3. Change your environment:
If you find that your environment creates feelings of stress, changing it can be a great way to modify your state. Go on a short walk outside, or whatever method works in your circumstances, and come back to whatever it is you were doing after you feel the shift necessary. If you can incorporate some exercise, even mild, that will compound the benefit as exercise releases endorphins which can make us feel happy!
If you can’t physically change your environment, you can use the previously-mentioned guided imagery visualization.
4. Mindful water drinking:
If you are looking for a more discrete way to ground your focus and practice mindfulness, then this one is for you. This exercise can be done in a meeting, in class, or anywhere really, as long as you have some water.
Take a sip. Notice all the sensations that come along with the water in your mouth. Notice the temperature of the water, its texture, and taste (I bet you never realized water had a taste before!). Swirl it around and feel the sensations.
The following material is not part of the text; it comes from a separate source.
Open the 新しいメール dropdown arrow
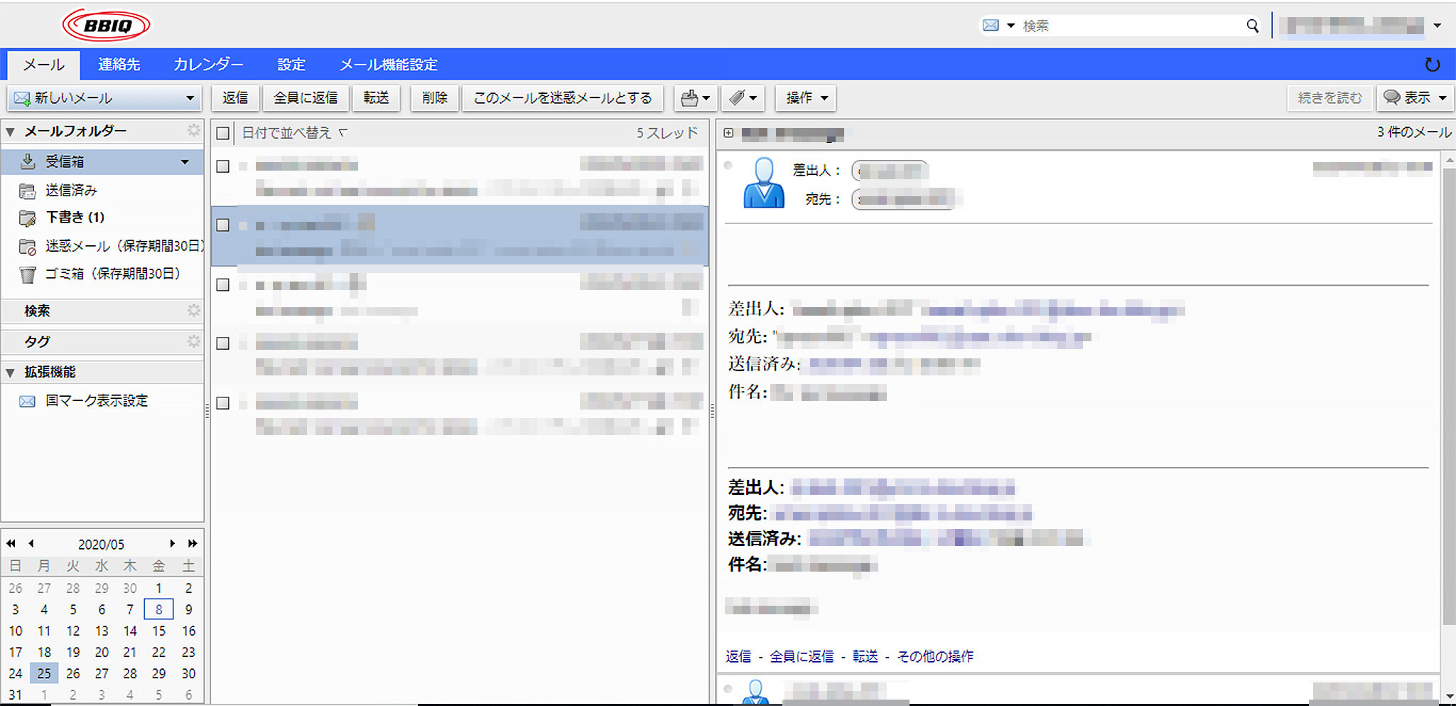Viewport: 1456px width, 706px height. click(190, 98)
Then swallow half, notice how it flows down your throat and brings refreshment and nourishment. Swallow the next half. Repeat as necessary.
5. Create:
A creative mind is a calm mind. We all have ways in which we let our creativity flow. When we tap into that power, we tap into a calm and resourceful state. Think about ways in which you feel your creativity expressed. I recommend making as long a list as possible where you feel your creative power. The more options you have to tap into this state, the better! If you ever feel stressed, take a few moments to do a breathing exercise and then dive into a creative project, even for a few minutes. Watch how fast your mindset and state will change!